The Tchefuncte River ( ) drains into Lake Pontchartrain in Louisiana in the United States.  It is about  long.

Etymology
The name Tchefuncte is believed to derive from the word Hachofakti which is the Choctaw word for the American chinquapin which is a species of chestnut and was used by Native Americans to relieve headaches and fevers.

Tchefuncte culture 
The area around the river was inhabited by the hunter-gatherer Tchefuncte culture dating back to 600 BCE. The Native Americans gathered fresh-water clams, fish and crawfish and built shell middens on the river. Their houses were probably temporary circular shelters having a frame of light poles covered with palmetto, thatch, or grass mixed with mud.

Tchefuncte shipyard 
During the War of 1812 the Secretary of the Navy William Jones ordered Captain John Shaw to supervise the construction of a shallow-draft Blockship armed with 32 heavy cannons at the shipyard in Madisonville, Louisiana. On December 16, 1814 Major General Andrew Jackson wrote a letter to the Secretary of War John Armstrong Jr. demanding that the ship be completed. When the Battle of New Orleans began the vessel was still moored at the Madisonville Naval shipyard unfinished.

Lighthouse 
In 1837, the Tchefuncte River Range Lights was built to guide vessels across Lake Pontchartrain to the mouth of the Tchefuncte River. The lighting apparatus was supplied by Winslow Lewis and consisted of nine lamps with several fourteen-inch reflectors. The lighthouse was damaged sometime during the Civil War and was repaired in 1867. The U.S. Coast Guard later took control over the lighthouse in 1939 and used an electrical automation system to power the lighthouse. Then in 1999 the local town of Madisonville, Louisiana assumed ownership and the Institute of Museum and Library Services issued a grant for restoring the historical property. The lighthouse survived the Hurricane Katrina and Rita and continues to be an important historical location.

+---+

*EXERCISE BRIEF:*
Return the part of the Tchefuncte River article starting at "Tchefuncte shipyard" and ending at "Naval shipyard unfinished.", copied word for word. Work from the Tchefuncte River article alone.

(Word and element location records)

+---+

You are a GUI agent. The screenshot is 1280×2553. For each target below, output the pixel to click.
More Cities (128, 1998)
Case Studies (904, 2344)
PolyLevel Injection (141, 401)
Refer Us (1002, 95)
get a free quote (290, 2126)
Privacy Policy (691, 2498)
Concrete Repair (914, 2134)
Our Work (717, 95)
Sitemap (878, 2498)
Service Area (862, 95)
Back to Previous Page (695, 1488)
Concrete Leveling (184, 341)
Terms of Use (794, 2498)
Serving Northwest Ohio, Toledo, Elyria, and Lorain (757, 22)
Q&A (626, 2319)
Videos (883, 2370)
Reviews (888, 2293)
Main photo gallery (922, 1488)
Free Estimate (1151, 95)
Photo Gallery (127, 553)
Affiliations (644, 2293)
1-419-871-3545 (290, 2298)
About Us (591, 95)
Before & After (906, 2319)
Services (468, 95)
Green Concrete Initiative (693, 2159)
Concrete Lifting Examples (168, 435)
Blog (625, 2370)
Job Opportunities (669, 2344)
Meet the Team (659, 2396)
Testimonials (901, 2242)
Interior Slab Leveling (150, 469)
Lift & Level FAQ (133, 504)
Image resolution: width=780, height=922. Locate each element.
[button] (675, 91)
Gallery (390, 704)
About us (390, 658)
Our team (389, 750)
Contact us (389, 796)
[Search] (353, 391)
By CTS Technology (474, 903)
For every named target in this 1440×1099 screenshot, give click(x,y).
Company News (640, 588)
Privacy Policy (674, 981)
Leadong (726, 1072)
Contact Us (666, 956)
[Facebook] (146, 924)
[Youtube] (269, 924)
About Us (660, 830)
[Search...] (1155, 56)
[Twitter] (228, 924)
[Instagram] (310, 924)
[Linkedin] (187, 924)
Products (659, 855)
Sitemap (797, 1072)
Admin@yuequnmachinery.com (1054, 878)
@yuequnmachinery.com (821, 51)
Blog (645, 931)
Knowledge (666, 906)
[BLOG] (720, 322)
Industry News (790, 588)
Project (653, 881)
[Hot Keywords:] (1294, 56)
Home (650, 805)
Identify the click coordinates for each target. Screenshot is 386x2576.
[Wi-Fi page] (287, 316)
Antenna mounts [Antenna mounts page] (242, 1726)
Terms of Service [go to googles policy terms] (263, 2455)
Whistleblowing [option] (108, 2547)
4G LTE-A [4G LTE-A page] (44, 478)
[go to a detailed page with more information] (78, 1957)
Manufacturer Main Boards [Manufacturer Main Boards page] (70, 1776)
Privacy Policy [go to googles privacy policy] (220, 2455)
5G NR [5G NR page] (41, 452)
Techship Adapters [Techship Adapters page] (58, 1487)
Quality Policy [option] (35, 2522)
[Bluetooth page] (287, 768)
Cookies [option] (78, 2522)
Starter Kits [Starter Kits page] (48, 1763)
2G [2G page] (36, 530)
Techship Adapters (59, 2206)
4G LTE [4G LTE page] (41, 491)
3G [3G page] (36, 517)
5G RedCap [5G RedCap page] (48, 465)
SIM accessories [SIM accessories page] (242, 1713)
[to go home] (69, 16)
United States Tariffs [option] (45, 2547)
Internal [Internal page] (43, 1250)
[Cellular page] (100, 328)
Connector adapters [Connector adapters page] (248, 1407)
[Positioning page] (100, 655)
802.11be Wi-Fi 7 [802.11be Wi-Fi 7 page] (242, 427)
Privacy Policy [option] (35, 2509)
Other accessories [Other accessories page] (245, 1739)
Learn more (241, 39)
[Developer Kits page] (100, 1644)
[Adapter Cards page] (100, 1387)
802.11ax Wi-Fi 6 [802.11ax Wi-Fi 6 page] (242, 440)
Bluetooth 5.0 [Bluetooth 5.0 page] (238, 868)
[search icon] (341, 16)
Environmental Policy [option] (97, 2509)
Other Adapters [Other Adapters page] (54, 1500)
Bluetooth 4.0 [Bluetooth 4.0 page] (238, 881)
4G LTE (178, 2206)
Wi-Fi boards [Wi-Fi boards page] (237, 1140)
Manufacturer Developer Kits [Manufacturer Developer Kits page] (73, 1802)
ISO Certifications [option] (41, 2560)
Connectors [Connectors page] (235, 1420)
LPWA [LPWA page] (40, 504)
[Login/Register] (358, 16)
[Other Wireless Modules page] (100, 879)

+---+

*TASK RESULT:*
Tchefuncte shipyard 
During the War of 1812 the Secretary of the Navy William Jones ordered Captain John Shaw to supervise the construction of a shallow-draft Blockship armed with 32 heavy cannons at the shipyard in Madisonville, Louisiana. On December 16, 1814 Major General Andrew Jackson wrote a letter to the Secretary of War John Armstrong Jr. demanding that the ship be completed. When the Battle of New Orleans began the vessel was still moored at the Madisonville Naval shipyard unfinished.